Bei allen Urabstimmungen wurde die von den gewerkschaftsfeindlichen Gesetzen der Regierung auferlegte Beteiligungsschwelle von 50 Prozent überschritten, und es wurde massiv für weitere Streiks gestimmt. 90% der Gewerkschaftsmitglieder, die abgestimmt haben, unterstützen demnach weitere Streiks.
Der Arbeitskampf könnte bei 14 Bahnbetreibern bis November fortgesetzt werden. Der separate Streit zwischen der RMT und Network Rail endete im März, als das Wartungs- und Signalpersonal ein neues Abkommen akzeptierte.
Die nächste Streikaktion hat RMT für den 13. Mai angekündigt, wenn in Liverpool das Eurovisionsfinale veranstaltet wird. Zudem hat die Lokführergewerkschaft ASLEF zum Streik am 12. und 31. Mai sowie am 3. Juni aufgerufen.
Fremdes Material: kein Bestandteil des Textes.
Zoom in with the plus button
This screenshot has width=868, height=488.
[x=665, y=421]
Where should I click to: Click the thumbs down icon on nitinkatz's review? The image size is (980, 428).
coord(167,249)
RMT-Generalsekretär Mick Lynch erklärte, dass die überwältigende Unterstützung für weitere Streiks in 14 Eisenbahnunternehmen de facto ein Referendum über den Konflikt darstelle: "Aus diesen Ergebnissen geht eindeutig hervor, dass die Mitglieder nicht bereit sind, ein Lohnangebot zu akzeptieren, das auf einem massiven Stellenabbau und erheblichen Angriffen auf ihre Arbeitsbedingungen beruht."
"Dies ist eine klare Botschaft an die Arbeitgeber, dass die große Wut unter den Bahnbeschäftigten sehr real ist und dass sie diese Tatsache anerkennen, sich der Realität stellen und bessere Vorschläge machen müssen. Sie müssen sich mit der RMT an einen Tisch setzen und in gutem Glauben über ein besseres Angebot für die Eisenbahner verhandeln", sagte er.